In the modern era where sport technology has played such an important role in the training programs formulated for both elite competitors and recreational athletes seeking a personal best, sophisticated sports drinks and gel products abound in the nutritional supplement market. The simple salt tablet is a decidedly "old school" athletic supplement.
Salt in its natural mineral form is one of the oldest known diet supplements. The effect on the function of the body of one of salt's constituent elements, sodium, has been well understood for at least two centuries. Formed into salt tablets, salt was used by laborers in warm, heavy industrial environments of North America in the late 1800s; it was also provided to soldiers by a number of national armies during World War II to assist combatants in dealing with dehydration in hot jungle and desert environments. For more than 50 years, salt tablets have been a staple in North American preseason football training camps, which are often held in the heat of July and August.
Unlike some of the modern-age training supplements that are marketed with little scientific backing for the claims advanced as to effectiveness, there is no scientific question concerning the benefits of salt, and particularly sodium, for athletes involved in warm weather sports.

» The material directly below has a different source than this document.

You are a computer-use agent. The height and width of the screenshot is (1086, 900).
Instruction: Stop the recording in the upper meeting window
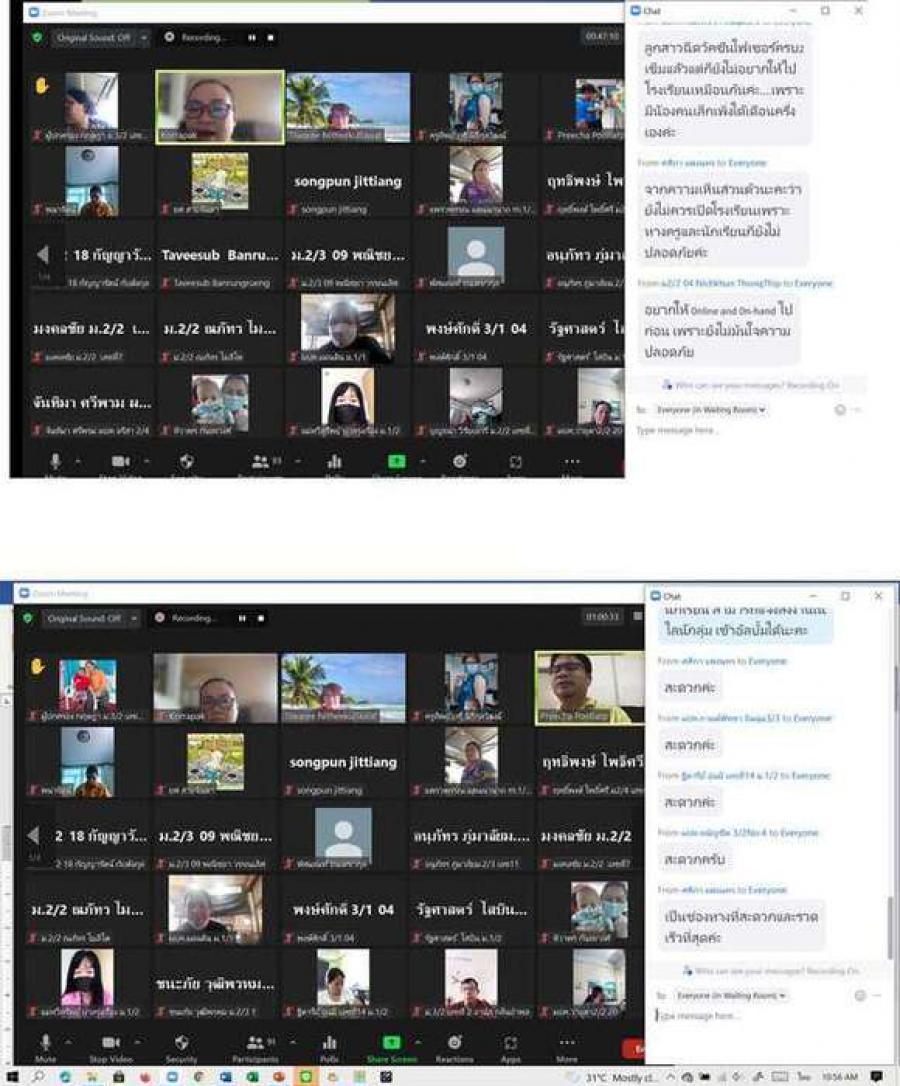tap(270, 37)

Sodium is directly related to the body's ability to perform. Sodium is of primary importance in its role as a regulator of how much fluid is present in the body at any time, both in terms of volume, which ultimately will impact on the blood volume available to the cardiovascular system for all of its processes associated with human performance, as well as sodium's role in relation to the maintenance of the acid/base (pH) balance throughout the body. Muscle energy is developed through a complex series of processes in the individual cells, a portion of which is tied to the "pump" mechanism established through the proper balance between potassium and sodium in the intracellular fluids that support each cell. A sodium deficit can have a catastrophic effect on one or all of these human systems. The condition known as hyponatremia is the ultimate result of a sodium deficit, in which the body's sodium imbalance is so severe that even when dehydrated, the body will not absorb available water from the stomach through the small intestine because the sodium level has triggered the body to take no more water without sodium being available.
Sodium is lost to the body during exercise through perspiration and urine excretion. Sodium can only be replaced through dietary sources or supplements; the body has no independent mechanism to warehouse sodium.
In warm weather exercise, the amount of sodium that an athlete may lose through perspiration is varied. Athletes who are acclimatized to warm environmental conditions of high temperatures and humidity will generally lose less sodium per volume of perspiration than those who are not so accustomed to the conditions. A typical adult will lose sodium at a rate ranging between 100 mg and 700 mg per liter, and the athlete will lose between 1.0 l to 2.5 l of fluid to perspiration per hour, subject to variables such as intensity and body type. Most commercial sport drink products contain sodium, but the typical quantity ranges between 50 mg and 170 mg of sodium per 8 oz (250 ml) bottle, meaning that the consumption of sport drinks, while a benefit, in terms of fluid replacement, is not necessarily a solution to sodium deficit. To achieve sodium replacement through the sports drink, the formulation might taste more like seawater than a sports drink. Five hundred milligram-sized salt tablets, which are chemically 40% sodium and thus provide approximately 200 mg of sodium to the athlete, might assist the athlete in counteracting a sodium deficit.
Salt tablets present problems for athletes if taken orally to correct sodium deficiencies. In their raw form, salt tablets are often difficult to digest, causing gastric irritation, with accompanying nausea and diarrhea a common side effect. The stomach has difficulty in the immediate digestion of salt tablets, meaning that the benefit of the sodium is delayed; sports drinks, and their nutrients, are far easier for the body to absorb. Swallowed alone, without significant fluid to accompany the salt tablet, the sodium will act to further accelerate the dehydration of the body.
In endurance races, such as triathlons, the Iron-man, marathon, and ultra-marathon running, and ultra cycling events, salt tablets have been successfully employed as a supplement to the sports drink supplements. Salt tablets, taken either with sports drinks (that have their own sodium component) or fruit drinks that naturally contain potassium, serve to increase the sodium levels in a form that is far easier to digest and therefore be of more immediate use to the fluid level and acid/base balance of the body.
Salt tablets, even when consumed with a volume of sports drink, should be tested; the athlete can ingest the tablets during training to determine how the athlete's body will react after they are consumed.